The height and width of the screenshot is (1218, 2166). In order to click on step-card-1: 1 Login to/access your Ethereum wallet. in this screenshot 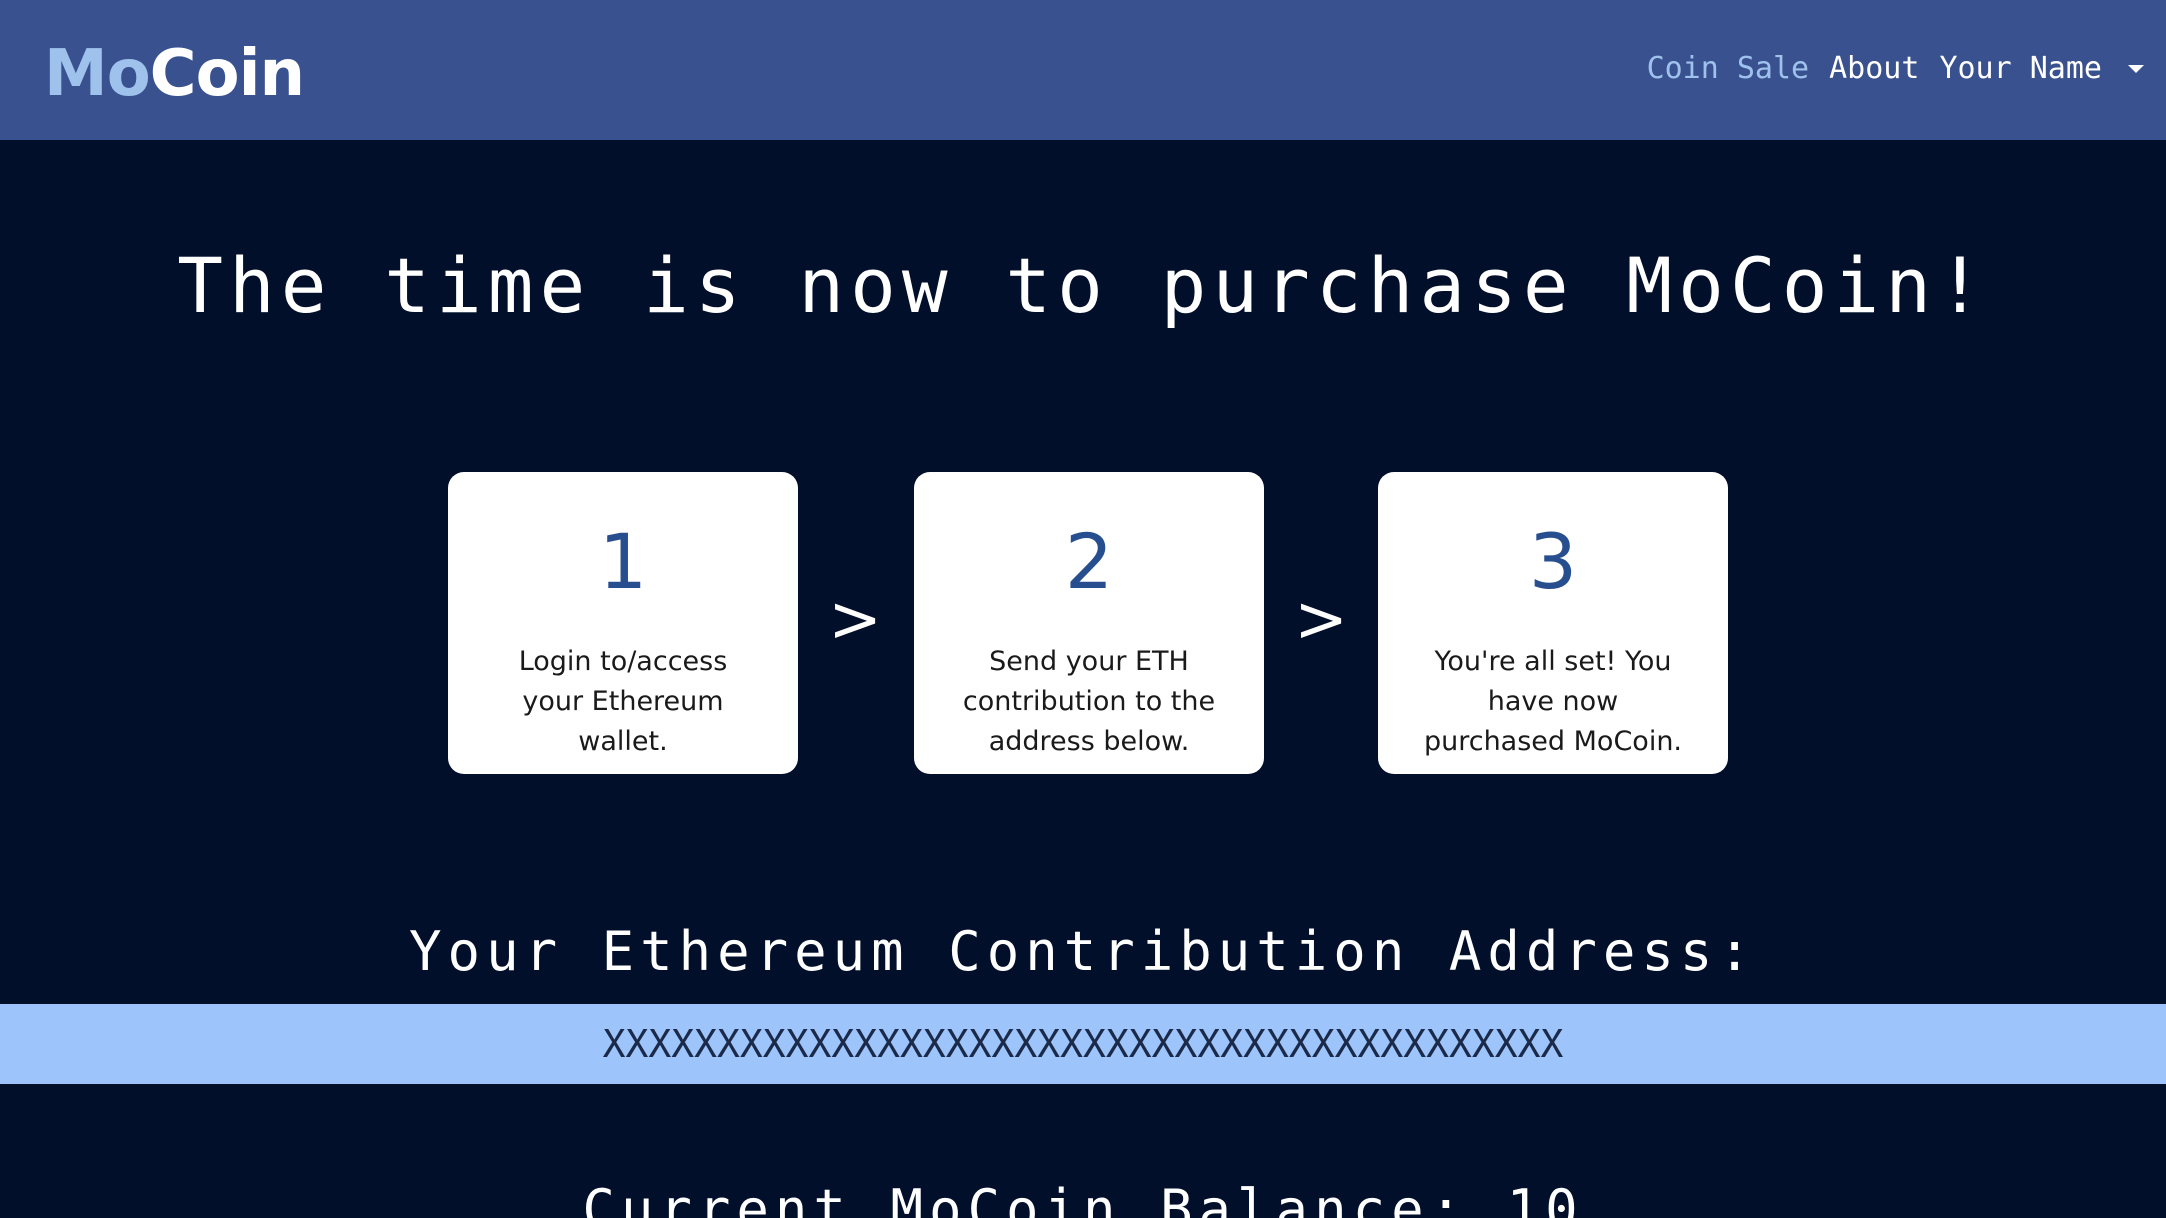, I will do `click(623, 623)`.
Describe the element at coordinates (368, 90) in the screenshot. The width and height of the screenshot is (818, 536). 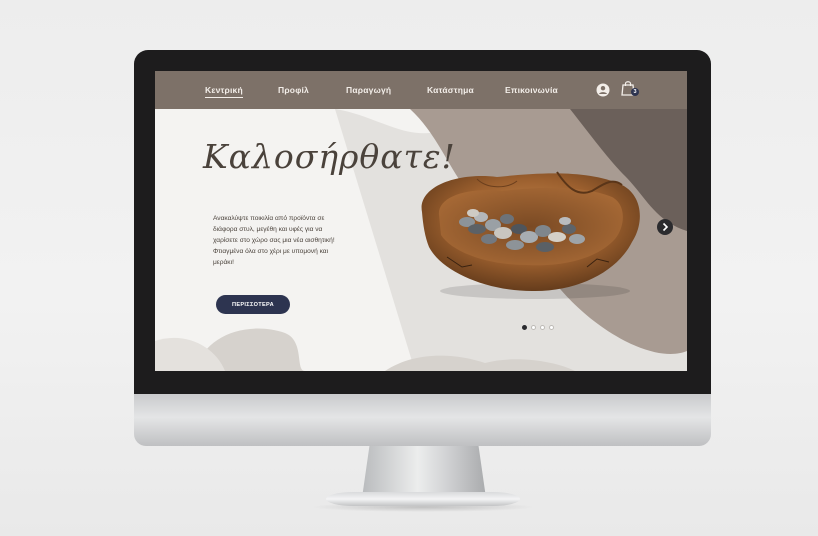
I see `nav-item-production: Παραγωγή` at that location.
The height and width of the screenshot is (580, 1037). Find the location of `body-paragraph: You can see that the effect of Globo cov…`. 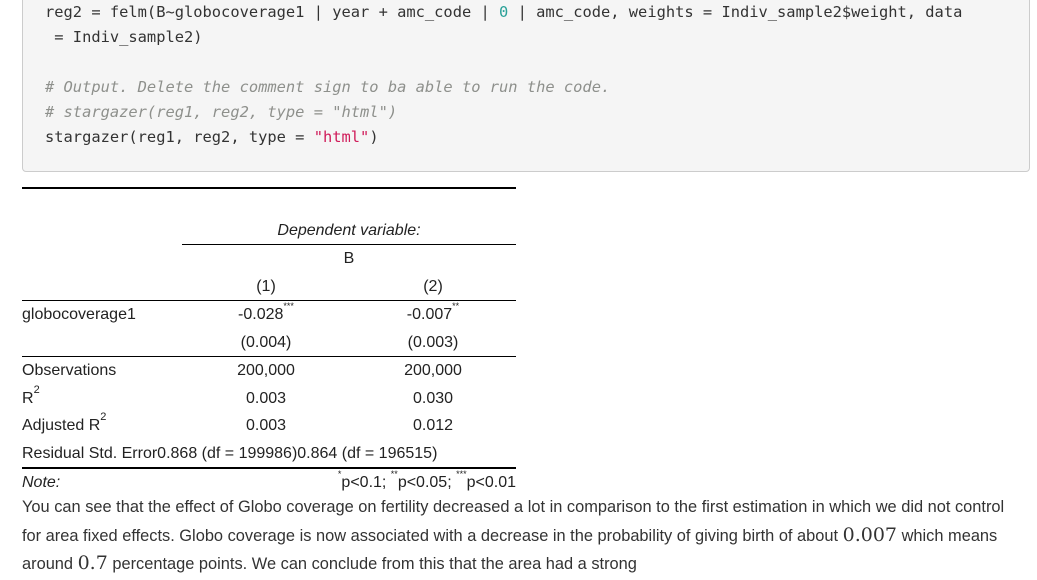

body-paragraph: You can see that the effect of Globo cov… is located at coordinates (522, 536).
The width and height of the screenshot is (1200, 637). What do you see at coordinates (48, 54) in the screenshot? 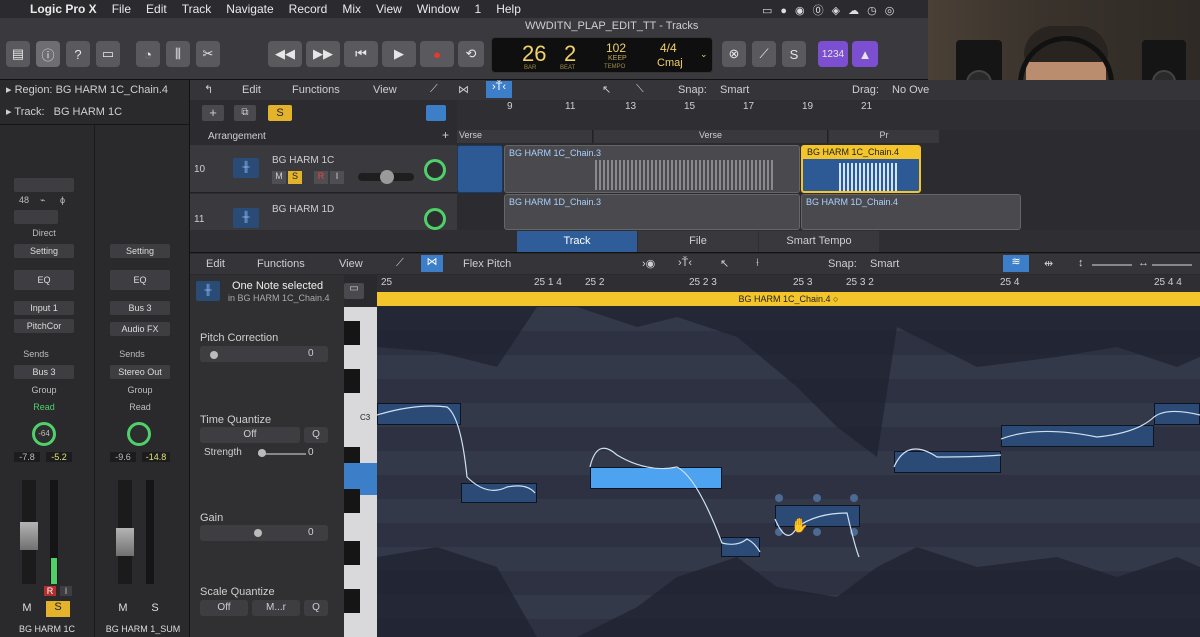
I see `inspector-button: ⓘ` at bounding box center [48, 54].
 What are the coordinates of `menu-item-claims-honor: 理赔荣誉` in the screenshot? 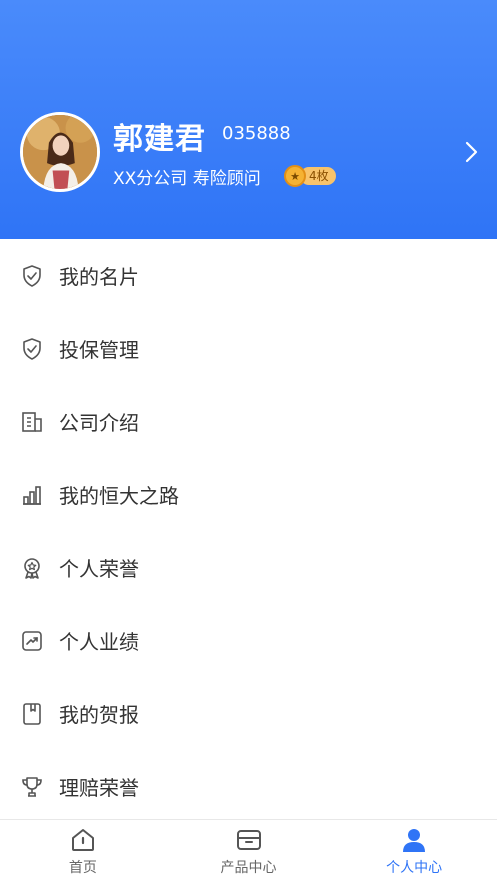 It's located at (248, 786).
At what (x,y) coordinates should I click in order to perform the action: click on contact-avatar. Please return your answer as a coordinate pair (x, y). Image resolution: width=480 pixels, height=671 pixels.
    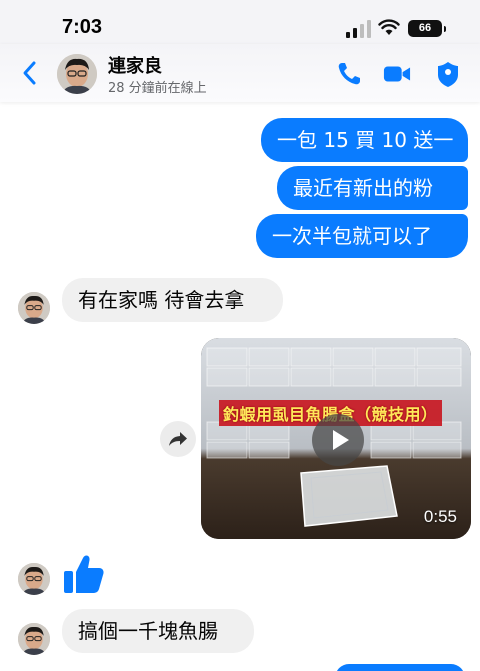
    Looking at the image, I should click on (77, 74).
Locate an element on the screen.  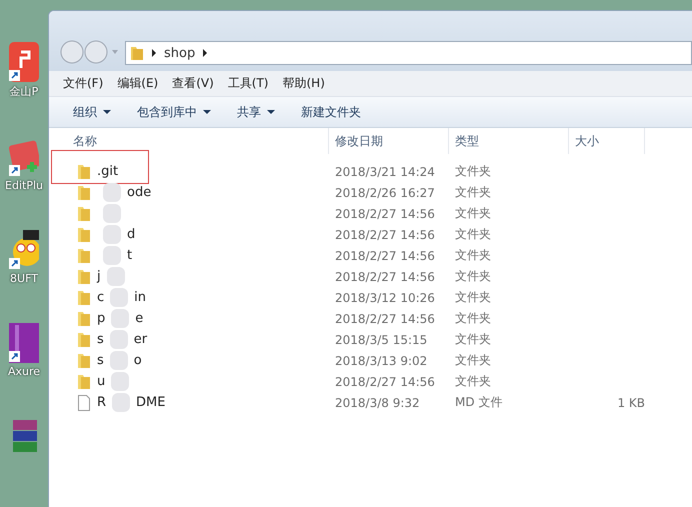
file-name: t is located at coordinates (130, 256).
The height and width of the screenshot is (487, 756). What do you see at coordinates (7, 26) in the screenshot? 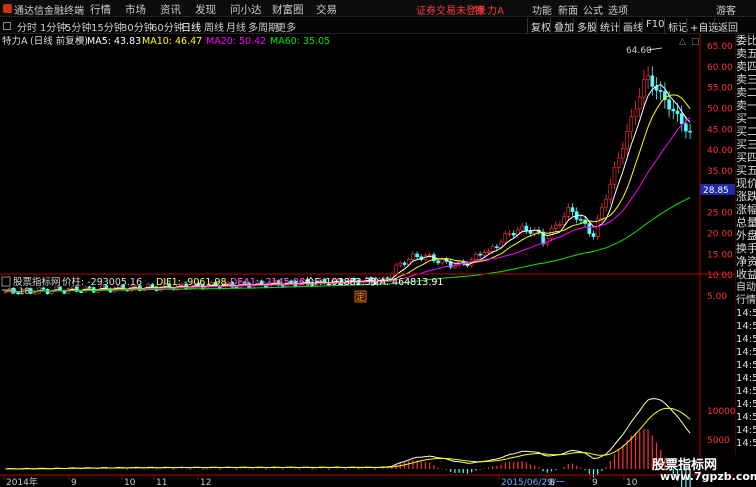
I see `panel-toggle-icon` at bounding box center [7, 26].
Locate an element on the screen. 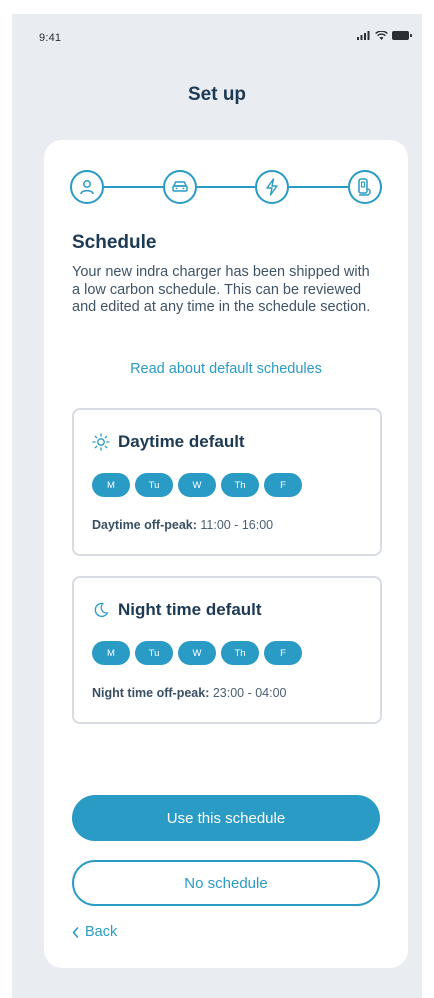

^^^^^^^^^^^^^^^^

WHAT IS EXPECTED:
Copy out the lines above word for word, from the line containing "Describe the element" up to and including the line containing "at that location.". Don't include the pictures.

SOLVED EXERCISE:
Describe the element at coordinates (368, 90) in the screenshot. The width and height of the screenshot is (818, 536). 
I see `nav-item-production: Παραγωγή` at that location.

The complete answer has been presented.